Mechanics at TPC Potomac, which receives its primary maintenance equipment via a lease, attempt to refurbish at least one piece of auxiliary equipment before the new golf season begins. Mechanics improved a 10-year-old fairway topdresser last year. “We stripped it all back, sandblasted it and repainted it,” Britton says. “We then repainted it and put on new melts and spinners. We made it like new.”
Reinhardt pairs his full-time mechanic with students during weather delays in an effort to keep the Georgia Southern Golf Course’s equipment from instantly aging. “It’s a one-year-old fleet,” he says. “We don’t want it to look 20 years old.”
8. Study time
Britton is completing materials required to become a Certified Golf Course Superintendent this winter. “For guys in the Northeast and East Coast, this time of year is a great opportunity,” Britton says. “It’s a lot of work. If you have a family, I don’t think you could ever get it all done during the golfing season.”
Freitag uses winter to perform safety training with employees and complete administrative tasks such as ordering uniforms and devising staffing plans. “You have things that accumulate throughout the year that aren’t the biggest priority, but you need to get them done,” he says. “You make a list of those things and start attacking them when you have the time. We make sure we can be prepared as best we can be for March so as much as possible is done when the course opens.”

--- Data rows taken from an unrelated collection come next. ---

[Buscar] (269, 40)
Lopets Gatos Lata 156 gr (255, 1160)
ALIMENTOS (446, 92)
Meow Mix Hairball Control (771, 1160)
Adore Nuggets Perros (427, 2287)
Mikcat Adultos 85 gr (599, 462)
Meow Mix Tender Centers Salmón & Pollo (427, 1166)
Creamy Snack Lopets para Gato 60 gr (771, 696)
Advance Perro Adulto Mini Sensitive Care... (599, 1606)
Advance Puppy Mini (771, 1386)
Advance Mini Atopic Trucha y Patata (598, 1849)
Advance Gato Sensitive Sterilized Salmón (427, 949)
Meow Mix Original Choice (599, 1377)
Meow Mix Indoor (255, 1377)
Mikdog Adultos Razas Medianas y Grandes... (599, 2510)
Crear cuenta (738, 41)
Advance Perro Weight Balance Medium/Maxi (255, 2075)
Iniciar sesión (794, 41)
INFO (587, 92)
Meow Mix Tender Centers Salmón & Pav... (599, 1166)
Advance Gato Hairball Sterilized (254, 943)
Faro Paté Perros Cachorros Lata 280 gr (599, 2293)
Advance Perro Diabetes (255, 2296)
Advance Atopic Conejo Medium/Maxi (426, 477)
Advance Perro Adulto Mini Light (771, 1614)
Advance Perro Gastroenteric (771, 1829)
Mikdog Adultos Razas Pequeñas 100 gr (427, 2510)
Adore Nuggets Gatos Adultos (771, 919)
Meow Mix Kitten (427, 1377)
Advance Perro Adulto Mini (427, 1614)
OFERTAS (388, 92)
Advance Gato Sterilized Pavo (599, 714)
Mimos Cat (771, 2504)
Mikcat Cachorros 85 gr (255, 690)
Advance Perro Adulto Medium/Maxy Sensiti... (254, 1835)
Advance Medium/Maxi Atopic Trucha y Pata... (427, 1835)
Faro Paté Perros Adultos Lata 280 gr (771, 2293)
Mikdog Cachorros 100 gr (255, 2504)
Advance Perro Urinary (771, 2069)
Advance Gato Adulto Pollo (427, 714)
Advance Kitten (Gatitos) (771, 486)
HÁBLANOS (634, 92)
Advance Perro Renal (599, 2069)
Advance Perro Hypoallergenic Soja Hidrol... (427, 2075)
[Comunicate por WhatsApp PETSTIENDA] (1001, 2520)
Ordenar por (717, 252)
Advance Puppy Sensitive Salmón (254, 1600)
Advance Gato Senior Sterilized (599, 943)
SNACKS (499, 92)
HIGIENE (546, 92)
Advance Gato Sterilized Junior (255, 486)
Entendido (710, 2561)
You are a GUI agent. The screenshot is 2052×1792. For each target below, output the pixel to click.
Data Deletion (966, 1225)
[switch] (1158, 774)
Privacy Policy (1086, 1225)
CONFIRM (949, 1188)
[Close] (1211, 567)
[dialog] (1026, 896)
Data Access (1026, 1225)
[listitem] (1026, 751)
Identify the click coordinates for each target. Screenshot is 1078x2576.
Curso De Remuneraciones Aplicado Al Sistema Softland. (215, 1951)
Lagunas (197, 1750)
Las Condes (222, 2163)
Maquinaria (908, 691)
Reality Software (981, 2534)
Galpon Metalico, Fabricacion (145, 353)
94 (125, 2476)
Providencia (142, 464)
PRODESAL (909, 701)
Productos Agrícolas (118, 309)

Ruiz reviews standard operating procedures for the upcoming season. The reviews are designed to solidify maintenance tactics such as mowing patterns and input levels by the time a full crew arrives in the spring.
9. Fresh it up
The interior of the shop, the mechanics bay, locker rooms and administrative areas are among the areas of TPC Potomac’s maintenance facility that receive a fresh coat of paint each winter. Freitag uses the winter to clean the interior of Pronghorn’s pump station. Ruiz says deep cleaning equipment and organizing the shop are among his first poor-weather projects.
10. Move them forward
Winter might be the right time to add forward tees on your course without disturbing play. “There’s a push to get family tees out there,” Stromme says. “We will build some tee boxes farther up so it’s not just a set of tee markers in the fairway. It actually gives people a real opportunity to play in a tee box even though they are playing a shorter course.”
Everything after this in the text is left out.